Le caporal-chef STRAUSS gagnera une première citation en novembre 56 ou prenant le fusil lance grenade d’un légionnaire blessé il détruit une résistance rebelle. Nommé sergent, il gagne une deuxième citation, le 26 avril 1958 ou chef de groupe par sa manœuvre courageuse sous un tir violent il permit à sa section d’atteindre l’objectif et d’infliger des pertes sévères aux rebelles. Enfin, le sergent-Chef STRAUSS obtiendra alors qu’il a rejoint le 1er étranger une troisième citation à la veille du cessez le feu le 2 mars 1962 ou à la tête de quelques légionnaires il intercepte aux environs de Sidi-Bel-Abbes un groupe de rebelles en met 7 hors de combat et récupère leurs armes. L’Algérie terminée, on le retrouve en 1963 à la 13ème DBLE à Djibouti. Là encore, comme adjudant il se distingue par sa polyvalence et ses qualités d’instructeur notamment sportives auprès des jeunes. Il sera récompensé par un témoignage de satisfaction. Nommé adjudant-chef le 1erJuillet 1967 après seulement 13 ans de services, il terminera sa carrière au GILE (Groupement d’Instruction de la Légion Etrangère) à Corté ou il aura en 1969 la difficile et ingrate mission de remettre en œuvre la section d’épreuve de la Légion étrangère qui ne l’oublions pas n’était que la composante Légion des sections de discipline de l’Armée française telles que le fort d’Aiton dans les Alpes ou le Compagnie Légère d’Afrique à Obock qui perdureront jusqu’en 1972. Le 13 février 1970 après 16 ans de services il fera valoir ses droits à la retraite. Il restera marqué par cette dernière mission qui lui vaudra quelques désagréments. Blessé dans son âme par le fait que certains ne garderons en mémoire que cet épisode de sa carrière il s’éloignera quelque peu de notre Institution. Il décédera le 18 novembre 2021 à Marseille. Mais il avait un camarade, de meilleur il n’en est pas : le Major (er) Roland KRUG qui avait maintenu le lien et qui obtiendra notre acceptation pour accéder à notre caveau.
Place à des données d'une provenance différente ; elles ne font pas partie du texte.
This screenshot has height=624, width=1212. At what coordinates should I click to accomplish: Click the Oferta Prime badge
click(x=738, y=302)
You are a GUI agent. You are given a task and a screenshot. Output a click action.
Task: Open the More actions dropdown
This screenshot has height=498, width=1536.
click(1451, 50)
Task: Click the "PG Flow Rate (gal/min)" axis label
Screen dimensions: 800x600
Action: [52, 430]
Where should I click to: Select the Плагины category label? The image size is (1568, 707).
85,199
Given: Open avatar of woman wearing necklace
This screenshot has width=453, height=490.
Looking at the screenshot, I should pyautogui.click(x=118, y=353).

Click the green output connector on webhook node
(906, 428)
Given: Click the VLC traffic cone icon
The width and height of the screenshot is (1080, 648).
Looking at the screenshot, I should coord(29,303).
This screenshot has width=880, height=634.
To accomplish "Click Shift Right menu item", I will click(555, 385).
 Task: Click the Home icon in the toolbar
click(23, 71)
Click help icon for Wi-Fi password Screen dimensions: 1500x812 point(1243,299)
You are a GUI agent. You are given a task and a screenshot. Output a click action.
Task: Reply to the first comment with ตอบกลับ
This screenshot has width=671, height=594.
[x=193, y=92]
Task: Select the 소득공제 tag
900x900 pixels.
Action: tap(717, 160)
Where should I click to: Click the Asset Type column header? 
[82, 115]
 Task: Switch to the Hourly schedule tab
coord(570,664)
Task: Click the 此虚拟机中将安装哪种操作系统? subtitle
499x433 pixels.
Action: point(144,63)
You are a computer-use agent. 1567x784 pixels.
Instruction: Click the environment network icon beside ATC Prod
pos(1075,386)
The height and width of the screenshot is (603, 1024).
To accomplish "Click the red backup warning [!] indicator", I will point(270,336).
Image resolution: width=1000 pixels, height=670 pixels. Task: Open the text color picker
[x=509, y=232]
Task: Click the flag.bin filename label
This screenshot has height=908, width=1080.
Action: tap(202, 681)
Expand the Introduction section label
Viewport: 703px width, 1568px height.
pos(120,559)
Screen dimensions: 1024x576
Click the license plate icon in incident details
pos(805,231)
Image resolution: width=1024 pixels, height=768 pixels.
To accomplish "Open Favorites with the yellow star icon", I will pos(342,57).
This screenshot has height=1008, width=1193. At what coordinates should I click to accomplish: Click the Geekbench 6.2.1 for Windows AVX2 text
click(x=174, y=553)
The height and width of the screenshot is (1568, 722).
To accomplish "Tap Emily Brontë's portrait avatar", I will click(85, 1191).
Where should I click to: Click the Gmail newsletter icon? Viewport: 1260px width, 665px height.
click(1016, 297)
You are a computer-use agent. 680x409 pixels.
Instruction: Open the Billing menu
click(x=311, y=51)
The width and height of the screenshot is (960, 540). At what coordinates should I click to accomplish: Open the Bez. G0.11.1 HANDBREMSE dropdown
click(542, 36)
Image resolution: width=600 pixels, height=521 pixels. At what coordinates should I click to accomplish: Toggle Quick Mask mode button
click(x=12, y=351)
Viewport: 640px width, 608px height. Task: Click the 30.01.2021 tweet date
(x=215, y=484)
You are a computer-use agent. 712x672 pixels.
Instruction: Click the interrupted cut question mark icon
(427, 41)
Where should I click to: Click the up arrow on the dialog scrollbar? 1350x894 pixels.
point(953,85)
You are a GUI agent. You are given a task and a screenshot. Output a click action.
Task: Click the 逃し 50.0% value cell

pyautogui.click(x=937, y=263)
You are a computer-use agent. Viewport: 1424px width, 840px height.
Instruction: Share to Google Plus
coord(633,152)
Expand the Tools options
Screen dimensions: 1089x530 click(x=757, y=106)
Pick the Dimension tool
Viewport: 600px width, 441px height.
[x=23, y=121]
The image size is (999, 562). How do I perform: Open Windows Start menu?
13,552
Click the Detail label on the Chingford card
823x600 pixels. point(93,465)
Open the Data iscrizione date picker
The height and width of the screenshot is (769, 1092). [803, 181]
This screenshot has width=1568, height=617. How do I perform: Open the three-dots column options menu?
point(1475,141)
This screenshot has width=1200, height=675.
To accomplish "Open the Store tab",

« Vivant ma peau appartient à la Légion, mort, elle vous appartient à vous mes camarades »
Blessé par arme en service, titulaire de la Croix de la Valeur militaire avec trois citations, Médaillé Militaire, Chevalier de la Légion d’Honneur, pour ce valeureux destin de chevalier nous pouvons dire à l’instar des paroles du chant de son Régiment : Honneur et Fidélité pour l’Adjudant-Chef Helmut STRAUSS qui reposera désormais dans notre caveau à proximité du carré Légion de Puyloubier auprès du Père Légion : le Général ROLLET.
Adieu, Helmut, je suis sûr que sur le seuil de sa maison, le bon vieux Saint-Pierre entouré de Saint Antoine et de Saint Michel a dû donner l’ordre le jour de ton départ aux anges blonds et souriants : Pour l’honneur du grand Légionnaire demain tenue réglementaire, étole verte et nimbe blanc."